Six Dutch-belted rabbits (3–5 lb) were used, in accordance with the ARVO Statement for the Use of Animals in Ophthalmic and Vision Research. Each rabbit was anesthetized with an intramuscular injection of ketamine hydrochloride (50 mg/kg) and xylazine (20 mg/kg) and placed under an operating microscope (M651; Wild Leitz USA, Inc., Rockleigh, NJ). Both the upper and lower lids were excised, and a 360° conjunctival peritomy performed using Westcott scissors. The sclera was then exposed in each quadrant, and a small amount of cyanoacrylate glue (CVS Super Glue Gel; CVS, Woonsocket, RI) was gently spread over the scleral surface anterior to the equator. After the glue was allowed to harden for 2 to 3 minutes, the superior and inferior rectus muscles were grasped with forceps, and gentle anterior traction was applied to the globe. Simultaneously, additional glue was applied around the globe up to the orbital rim. Anterior traction on the globe was maintained until the glue had hardened. It is important to note that insufficient or excessive traction both result in the formation of folds. Subsequently, the anterior chamber was entered using a no. 11 surgical blade, and corneoscleral scissors were used to extend the wound from this site to create a circular incision 1 mm anterior to the limbus. This resulted in the removal of the entire cornea
(Fig. 1) . Four equally spaced radial incisions were made in the iris to the iris base, and the resultant iris flaps reflected back
(Fig. 2) . Additional cyanoacrylate glue was placed evenly over the reflected iris to quickly achieve complete hemostasis in any severed iris vessels. Surprisingly, very little bleeding occurred, even before application of the glue. In total, approximately 1 g cyanoacrylate was used for each eyecup preparation. The anterior capsule of the lens was opened with fine forceps, and the lens was expressed in an extracapsular fashion. Vitrectomy was performed (Storz Premier Microvit; Storz Instrument Company, St. Louis, MO) with a cut rate of 600 cuts per minute (cpm) and an aspiration rate of 150 mm Hg. The vitrectomy was performed under air without fluid infusion
(Fig. 3) . Residual fluid produced by the ciliary body was aspirated with a soft-tipped cannula.
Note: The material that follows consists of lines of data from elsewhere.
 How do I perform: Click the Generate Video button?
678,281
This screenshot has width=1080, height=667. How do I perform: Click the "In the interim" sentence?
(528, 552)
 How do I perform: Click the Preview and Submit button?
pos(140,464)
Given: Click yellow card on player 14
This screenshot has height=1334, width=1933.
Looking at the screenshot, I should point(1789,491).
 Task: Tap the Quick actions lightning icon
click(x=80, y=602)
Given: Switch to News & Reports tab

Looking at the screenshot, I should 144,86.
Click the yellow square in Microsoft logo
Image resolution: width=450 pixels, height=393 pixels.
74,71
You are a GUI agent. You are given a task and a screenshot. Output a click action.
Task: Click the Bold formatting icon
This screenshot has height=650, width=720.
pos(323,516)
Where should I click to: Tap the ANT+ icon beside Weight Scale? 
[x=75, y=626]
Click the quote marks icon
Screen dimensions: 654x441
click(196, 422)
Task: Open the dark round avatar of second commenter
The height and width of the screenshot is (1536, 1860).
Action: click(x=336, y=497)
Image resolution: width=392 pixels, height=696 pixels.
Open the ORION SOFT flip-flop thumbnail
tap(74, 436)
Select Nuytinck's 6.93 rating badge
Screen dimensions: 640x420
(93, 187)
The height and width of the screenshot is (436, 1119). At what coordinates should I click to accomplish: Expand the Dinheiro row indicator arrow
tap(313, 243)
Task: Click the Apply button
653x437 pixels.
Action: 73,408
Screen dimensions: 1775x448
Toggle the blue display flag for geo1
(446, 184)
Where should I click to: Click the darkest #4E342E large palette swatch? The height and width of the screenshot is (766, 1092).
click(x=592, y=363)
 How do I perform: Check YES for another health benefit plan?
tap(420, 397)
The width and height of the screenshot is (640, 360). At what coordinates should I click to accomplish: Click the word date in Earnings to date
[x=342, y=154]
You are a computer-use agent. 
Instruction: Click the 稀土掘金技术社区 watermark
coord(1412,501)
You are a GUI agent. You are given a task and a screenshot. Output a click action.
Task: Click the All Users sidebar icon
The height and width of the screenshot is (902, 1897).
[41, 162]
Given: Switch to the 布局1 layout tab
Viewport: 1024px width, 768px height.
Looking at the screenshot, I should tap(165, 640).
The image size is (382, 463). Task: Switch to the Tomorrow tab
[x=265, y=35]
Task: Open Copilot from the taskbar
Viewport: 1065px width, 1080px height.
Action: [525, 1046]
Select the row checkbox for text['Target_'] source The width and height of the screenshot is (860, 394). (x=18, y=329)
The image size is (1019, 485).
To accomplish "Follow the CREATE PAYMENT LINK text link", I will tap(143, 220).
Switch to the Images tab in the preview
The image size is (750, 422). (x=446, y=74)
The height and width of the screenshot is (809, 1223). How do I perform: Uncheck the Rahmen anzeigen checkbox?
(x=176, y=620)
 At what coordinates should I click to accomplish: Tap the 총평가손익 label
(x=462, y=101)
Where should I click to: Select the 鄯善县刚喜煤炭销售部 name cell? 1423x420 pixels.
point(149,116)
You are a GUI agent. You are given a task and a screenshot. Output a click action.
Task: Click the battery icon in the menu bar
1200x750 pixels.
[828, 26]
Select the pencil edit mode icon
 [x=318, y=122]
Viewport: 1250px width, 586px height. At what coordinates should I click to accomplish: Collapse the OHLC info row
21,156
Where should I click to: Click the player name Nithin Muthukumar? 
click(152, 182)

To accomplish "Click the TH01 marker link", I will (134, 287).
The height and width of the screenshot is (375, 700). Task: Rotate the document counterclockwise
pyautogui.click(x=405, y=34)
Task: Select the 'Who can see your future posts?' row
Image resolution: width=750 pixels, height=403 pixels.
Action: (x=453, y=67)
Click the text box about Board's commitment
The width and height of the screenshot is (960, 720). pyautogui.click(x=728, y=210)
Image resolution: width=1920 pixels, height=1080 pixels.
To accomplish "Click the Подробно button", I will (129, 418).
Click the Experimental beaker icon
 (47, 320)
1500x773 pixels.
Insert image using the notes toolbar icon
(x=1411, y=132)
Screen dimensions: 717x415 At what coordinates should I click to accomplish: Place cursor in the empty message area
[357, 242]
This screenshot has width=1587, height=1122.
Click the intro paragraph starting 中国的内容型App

In two animals, fluorescein angiography was performed at the end of the procedure with a fundus camera (TRC 50 VT; Topcon, Paramus, NJ), mounted with an adapter containing an achromatic lens with a focal length of 25.4 m (PACO 22; Newport, Irvine, CA). The image was digitally captured and analyzed on computer (Imagenet for Windows, ver. 1.53; Topcon).
At the end of the procedure the animals were killed with an intracardiac injection of 3 to 4 mL pentobarbital sodium (Fatal Plus; Vortech Pharmaceuticals, Dearborn, MI).